Responsive Industries share price surged 17% during Tuesday’s trading session following an agreement between India and the US on a trade deal that will reduce the reciprocal tariff on Indian products from 25% to 18%.
Responsive Industries share price today opened at an intraday low of ₹173.50 apiece on the BSE, the stock touched an intraday high of ₹195.20 per share.
Home decor stock gained attention as the company asserted a link to the India-US trade agreement. Responsive Industries stated in a press release that a significant share of its revenue from the US comes from the export of Luxury Vinyl Plank (LVP) flooring and various other resilient flooring products.
Further, the company indicated that approximately 40-41% of its total export revenue of ₹247 crore for FY25, which is around $29-30 million, originated from the US market.
According to the company, its business in the US is mainly propelled by high-margin LVP flooring, resilient flooring, and synthetic leather offerings.

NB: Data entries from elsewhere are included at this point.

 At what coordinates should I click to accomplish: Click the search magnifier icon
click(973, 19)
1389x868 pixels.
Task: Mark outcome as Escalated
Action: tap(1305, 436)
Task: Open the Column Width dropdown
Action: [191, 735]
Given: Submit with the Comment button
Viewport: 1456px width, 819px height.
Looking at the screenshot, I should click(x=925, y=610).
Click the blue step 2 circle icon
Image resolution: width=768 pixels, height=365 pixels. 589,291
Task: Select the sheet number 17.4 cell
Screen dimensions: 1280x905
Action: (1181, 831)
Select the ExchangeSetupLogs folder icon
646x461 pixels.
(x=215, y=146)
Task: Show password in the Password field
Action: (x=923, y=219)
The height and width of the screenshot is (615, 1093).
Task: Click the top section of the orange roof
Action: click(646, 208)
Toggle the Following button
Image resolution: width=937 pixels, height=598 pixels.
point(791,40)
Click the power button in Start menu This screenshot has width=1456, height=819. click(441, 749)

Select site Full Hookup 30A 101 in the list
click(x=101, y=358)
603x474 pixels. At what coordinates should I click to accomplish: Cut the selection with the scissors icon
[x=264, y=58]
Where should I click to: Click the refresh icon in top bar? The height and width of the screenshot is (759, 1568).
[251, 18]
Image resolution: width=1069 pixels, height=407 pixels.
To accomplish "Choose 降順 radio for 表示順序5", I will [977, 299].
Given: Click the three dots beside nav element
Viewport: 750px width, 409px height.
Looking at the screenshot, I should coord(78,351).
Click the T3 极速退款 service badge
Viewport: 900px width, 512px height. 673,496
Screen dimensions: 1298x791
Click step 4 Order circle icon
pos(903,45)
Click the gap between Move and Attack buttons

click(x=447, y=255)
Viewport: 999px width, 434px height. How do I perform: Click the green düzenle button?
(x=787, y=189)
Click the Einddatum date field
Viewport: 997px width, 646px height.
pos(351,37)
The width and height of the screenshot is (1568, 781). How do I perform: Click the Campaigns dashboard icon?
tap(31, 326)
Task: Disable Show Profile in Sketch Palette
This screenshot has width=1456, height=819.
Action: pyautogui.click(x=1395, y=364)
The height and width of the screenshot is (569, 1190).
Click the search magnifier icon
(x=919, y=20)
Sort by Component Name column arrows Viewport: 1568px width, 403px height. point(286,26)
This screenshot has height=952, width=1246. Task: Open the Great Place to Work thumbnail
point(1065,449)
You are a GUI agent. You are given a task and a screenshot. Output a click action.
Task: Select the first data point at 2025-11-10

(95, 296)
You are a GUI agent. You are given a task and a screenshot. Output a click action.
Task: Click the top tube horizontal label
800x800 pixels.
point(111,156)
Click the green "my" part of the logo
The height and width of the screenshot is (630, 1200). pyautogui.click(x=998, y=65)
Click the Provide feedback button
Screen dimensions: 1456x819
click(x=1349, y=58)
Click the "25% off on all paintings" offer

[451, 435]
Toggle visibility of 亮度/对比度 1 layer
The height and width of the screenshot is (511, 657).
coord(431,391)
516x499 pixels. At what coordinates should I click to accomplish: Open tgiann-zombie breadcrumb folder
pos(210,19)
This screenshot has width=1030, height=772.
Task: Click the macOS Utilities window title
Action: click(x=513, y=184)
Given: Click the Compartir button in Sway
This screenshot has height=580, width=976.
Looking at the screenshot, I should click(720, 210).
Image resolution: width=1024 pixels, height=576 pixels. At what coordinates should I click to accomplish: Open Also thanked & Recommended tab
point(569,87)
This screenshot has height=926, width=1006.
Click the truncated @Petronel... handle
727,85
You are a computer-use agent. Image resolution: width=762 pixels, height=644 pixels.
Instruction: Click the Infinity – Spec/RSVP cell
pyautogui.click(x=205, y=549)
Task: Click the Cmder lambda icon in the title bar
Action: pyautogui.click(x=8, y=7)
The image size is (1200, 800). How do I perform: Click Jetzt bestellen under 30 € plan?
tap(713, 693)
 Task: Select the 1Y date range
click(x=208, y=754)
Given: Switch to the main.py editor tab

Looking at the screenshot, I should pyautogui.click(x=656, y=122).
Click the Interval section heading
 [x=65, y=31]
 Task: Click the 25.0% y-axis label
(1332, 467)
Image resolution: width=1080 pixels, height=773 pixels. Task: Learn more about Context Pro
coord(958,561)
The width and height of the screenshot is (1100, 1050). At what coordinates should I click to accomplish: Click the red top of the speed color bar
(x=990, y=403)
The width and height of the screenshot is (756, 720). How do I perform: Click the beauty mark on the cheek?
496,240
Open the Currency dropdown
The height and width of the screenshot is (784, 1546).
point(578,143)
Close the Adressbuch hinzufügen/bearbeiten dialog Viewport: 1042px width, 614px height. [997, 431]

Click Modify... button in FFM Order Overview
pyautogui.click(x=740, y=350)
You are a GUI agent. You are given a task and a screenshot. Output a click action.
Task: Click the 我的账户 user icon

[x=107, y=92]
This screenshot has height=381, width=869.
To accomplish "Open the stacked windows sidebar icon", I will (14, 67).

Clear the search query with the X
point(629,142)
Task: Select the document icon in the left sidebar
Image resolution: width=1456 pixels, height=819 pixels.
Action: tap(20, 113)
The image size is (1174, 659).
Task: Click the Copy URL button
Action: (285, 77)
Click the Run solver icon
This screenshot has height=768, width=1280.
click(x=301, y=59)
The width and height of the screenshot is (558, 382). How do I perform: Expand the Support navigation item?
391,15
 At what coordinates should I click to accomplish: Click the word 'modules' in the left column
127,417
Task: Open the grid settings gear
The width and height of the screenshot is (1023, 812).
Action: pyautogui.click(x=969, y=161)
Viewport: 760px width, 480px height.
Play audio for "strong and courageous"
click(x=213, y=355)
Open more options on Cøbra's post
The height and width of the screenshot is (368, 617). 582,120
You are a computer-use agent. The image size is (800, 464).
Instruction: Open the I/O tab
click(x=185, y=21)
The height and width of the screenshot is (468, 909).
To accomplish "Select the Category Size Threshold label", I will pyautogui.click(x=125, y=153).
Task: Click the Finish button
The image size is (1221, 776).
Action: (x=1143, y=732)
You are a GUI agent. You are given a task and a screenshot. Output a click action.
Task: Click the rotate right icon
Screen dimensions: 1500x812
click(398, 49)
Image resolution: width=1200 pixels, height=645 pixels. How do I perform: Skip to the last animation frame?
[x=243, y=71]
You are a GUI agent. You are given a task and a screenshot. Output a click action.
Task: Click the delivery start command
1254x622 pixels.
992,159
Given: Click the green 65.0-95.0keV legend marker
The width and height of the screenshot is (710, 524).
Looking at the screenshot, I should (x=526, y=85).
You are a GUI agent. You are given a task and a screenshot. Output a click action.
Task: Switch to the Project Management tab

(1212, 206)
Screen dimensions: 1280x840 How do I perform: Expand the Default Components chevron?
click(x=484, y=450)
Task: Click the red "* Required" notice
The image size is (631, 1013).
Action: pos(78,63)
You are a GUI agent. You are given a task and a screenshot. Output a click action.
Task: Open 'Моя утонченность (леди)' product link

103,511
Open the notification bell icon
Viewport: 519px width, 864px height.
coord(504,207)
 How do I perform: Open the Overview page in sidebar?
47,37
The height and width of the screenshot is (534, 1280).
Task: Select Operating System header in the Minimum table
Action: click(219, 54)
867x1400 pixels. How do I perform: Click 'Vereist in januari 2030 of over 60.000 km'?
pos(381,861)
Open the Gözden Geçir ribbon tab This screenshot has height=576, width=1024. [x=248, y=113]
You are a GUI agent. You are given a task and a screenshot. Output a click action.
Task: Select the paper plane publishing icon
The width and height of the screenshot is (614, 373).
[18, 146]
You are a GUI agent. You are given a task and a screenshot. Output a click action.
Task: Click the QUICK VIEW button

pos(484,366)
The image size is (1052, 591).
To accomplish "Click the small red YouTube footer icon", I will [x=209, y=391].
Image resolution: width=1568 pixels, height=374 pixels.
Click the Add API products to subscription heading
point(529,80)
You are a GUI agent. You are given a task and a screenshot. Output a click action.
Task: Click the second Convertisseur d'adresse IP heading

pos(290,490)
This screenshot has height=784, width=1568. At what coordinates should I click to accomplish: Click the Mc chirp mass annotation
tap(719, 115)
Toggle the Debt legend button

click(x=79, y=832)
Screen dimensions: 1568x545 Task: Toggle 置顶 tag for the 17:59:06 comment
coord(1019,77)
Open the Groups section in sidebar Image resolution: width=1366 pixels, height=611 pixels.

Responsive Industries mentioned that it runs a dedicated distribution center in Simpsonville, South Carolina, which facilitates next-day deliveries and more efficient order fulfillment for customers throughout the region. Additionally, the company noted that it is broadening its B2C reach in the US with brands like ALLURE, TRANQUIL, BELLISIMO, and RESONATE.
The company has announced its plans to actively broaden its presence in the US to take advantage of the increasing popularity of luxury vinyl tile (LVT) products, especially in high-demand residential and commercial sectors.
Responsive Industries stated in a press release that this approach is designed to enhance its standing in the US flooring market and promote higher-margin growth in exports.
Technical Views
According to Rajesh Bhosale, Equity Technical and Derivative Analyst at Angel One, Responsive Industries share price has opened with a strong gap-up and is witnessing follow-through buying, with prices up over 15%. This sharp momentum has pushed the stock above its short-term moving averages.
“In the near term, the upside momentum could extend further, with the 200-day simple moving average placed around the 210 zone acting as the next key target. On the downside, immediate support is seen near the 180 level,” said Bhosale.
Disclaimer: The views and recommendations given in this article are those of individual analysts. These do not represent the views of Mint. We advise investors to check with certified experts before taking any investment decisions.